玄関で鍵を取る音が聞こえたかと思うと、すぐになくった。忘れていた鍵を取りにきたのかもしれない。

 音が出てしまいそうなほど激しく動く心臓に手を当てて、その場に力無く座り込んだ。

 私は家族が苦手なのだ。父、母、私、弟の四人家族。だけど、家族の中で私はいないようなもの。私が、お父さんとお母さんの期待に応えられなかったから…。

 うつむいて唇をぎゅっと噛み締めたところで、はっと我に返った。

「学校…行かなきゃ…」

急いで自分の部屋に戻り、制服に着替えてリュックを背負った。私はそのまま勢いよく家を飛び出した。

 オートロックで閉まった鍵の音を聞いて、また少し、思うところがあった。

 学校までは徒歩で十五分かかる。もうすぐ秋に入るため少し肌寒い。途中で幼稚園の横を通ったとき、無邪気に、楽しそうに遊ぶ子供たちを、少しだけ、羨ましいと思ってしまった。


 ガラララと、先生が勢いよく校門を開ける。いつものように玄関で靴を履き替え、階段を登って、教室に入る。教室にはまだ誰もいない。教室の端にある自分の席につき、本を読んでいた。教室は時間が経つにつれ、騒がしくなっていき「見て昨日このコスメ買ったんだ〜」「やば、課題やってねぇ」「昨日のご飯がさぁ」などと、聞きたくもない話が耳に入ってくる。先生が入ってきて、ようやく少し落ち着いた。

 ホームルーム中、先生が「三者懇談の日程ある人出して」と言っていた。…今回もきっと、来てはくれないのだろう。

 ホームルームが終わってガヤガヤしてるとき、先生に呼ばれた。

「星沢の家、また来てもらえなさそうか?」

やっぱり…こう、なるよね…。

「……はい。」

「…そうか、まぁこっちでも少し話せるように色々やってみるから、星沢も何かあったらすぐ教えてくれ。」

「……のに…」

「ん?」

いえ、と何もなかったかのようにその場から逃げた。

 何をしても変わらないんだから、先生ももう何もしなくていいのに。今更、何かしても絶対に変わらない。お母さんもお父さんも弟さえいればそれでいい。…期待を裏切った私に、構う暇はない。

 改めて感じてしまった何とも言えない感情に押し潰されそうになりながら、なんとか午前の授業を受けた。

「はい、じゃあ今日の授業はここまで」

 先生のその声を聞いた瞬間、「よっし、終わった〜!!」「今日あっちでお弁当食べよ!」「弁当食べ終わったらあれやろうぜ!」などと、急に騒がしくなった。

 お弁当を持ってきていない私は、百ニ十円のおにぎりを購買で買った。私はいつも、今は使われていない教室で食べている。ここは静かだし、人も滅多に来ない。それに、空気も澄んでいて学校とは思えないほど、居心地がいい。そのため、私はいつも、昼休みの終わる十分前までこの教室にいる。今日も同じように十分前になってから教室に向かった。

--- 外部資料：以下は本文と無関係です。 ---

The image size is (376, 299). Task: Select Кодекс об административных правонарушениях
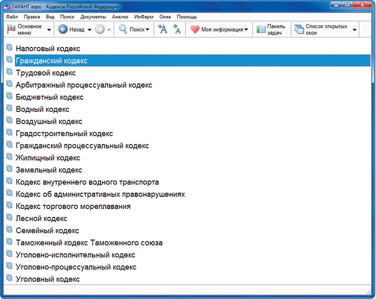click(100, 194)
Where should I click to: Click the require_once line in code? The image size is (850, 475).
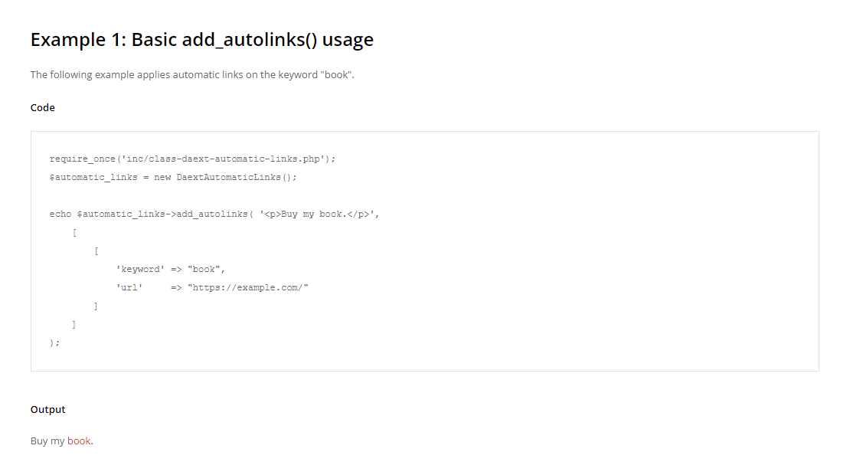(192, 159)
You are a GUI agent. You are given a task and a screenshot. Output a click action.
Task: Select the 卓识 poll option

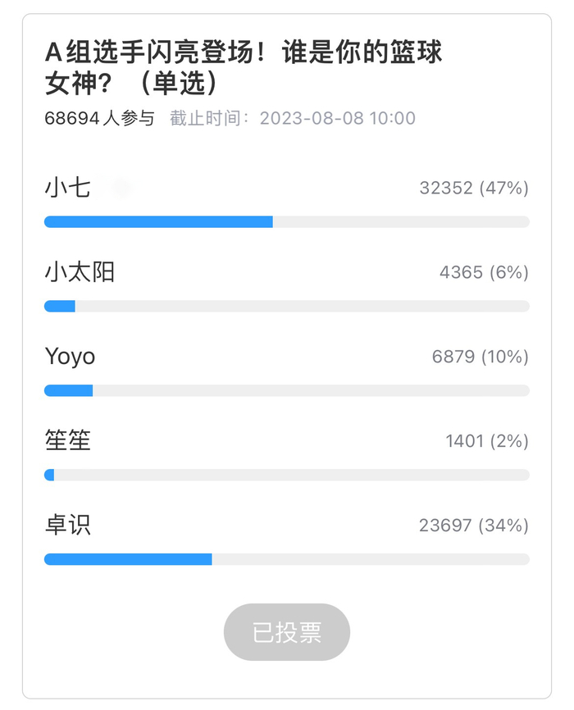67,525
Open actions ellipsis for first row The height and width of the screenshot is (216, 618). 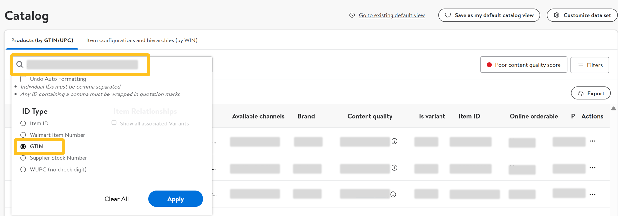pyautogui.click(x=592, y=141)
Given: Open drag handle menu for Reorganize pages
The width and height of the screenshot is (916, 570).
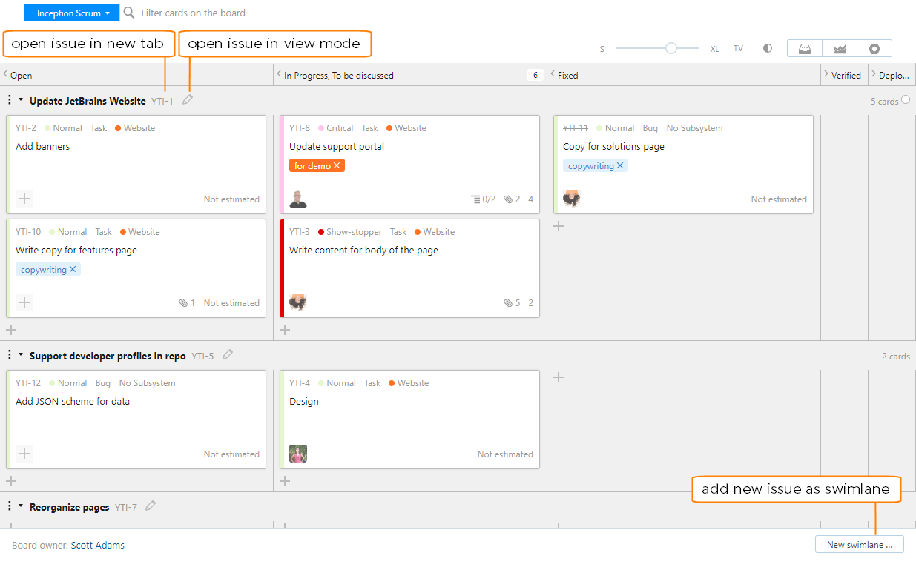Looking at the screenshot, I should 10,506.
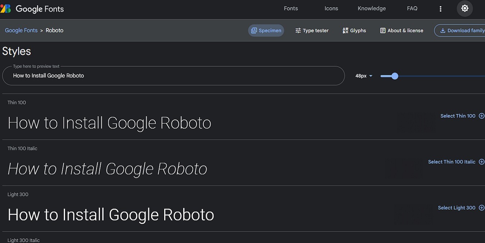This screenshot has height=243, width=485.
Task: Switch to the Knowledge menu item
Action: [371, 8]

 …最悪だ。私の机の周りに女子たちが集まっている。どうするべきか考えていると、その人たちの話が聞こえてきてしまった。

「ねぇ、ここの席誰だっけ?」

「え〜知らないよ。」

「てか、時々いるよね、存在感幽霊の人。」

「あ〜いるいる。それで、席占領してたらなんか見てくるし。」

「そうそう!ちょっとだけなんだし、別にいいだろってな。」

「分かる〜!」

彼女たちはゲラゲラと笑いながら話していた。

「…………」

 何度も深呼吸をして、授業が始まる一分前にすっと教室に入った。


サァァァ…

色づいた木々が風に揺られて音を立てている。

 今日の学校は本当に最悪だった。朝から何とも言えない感情に押し潰されそうになったし、聞きたくもない話を聞いてしまったし…。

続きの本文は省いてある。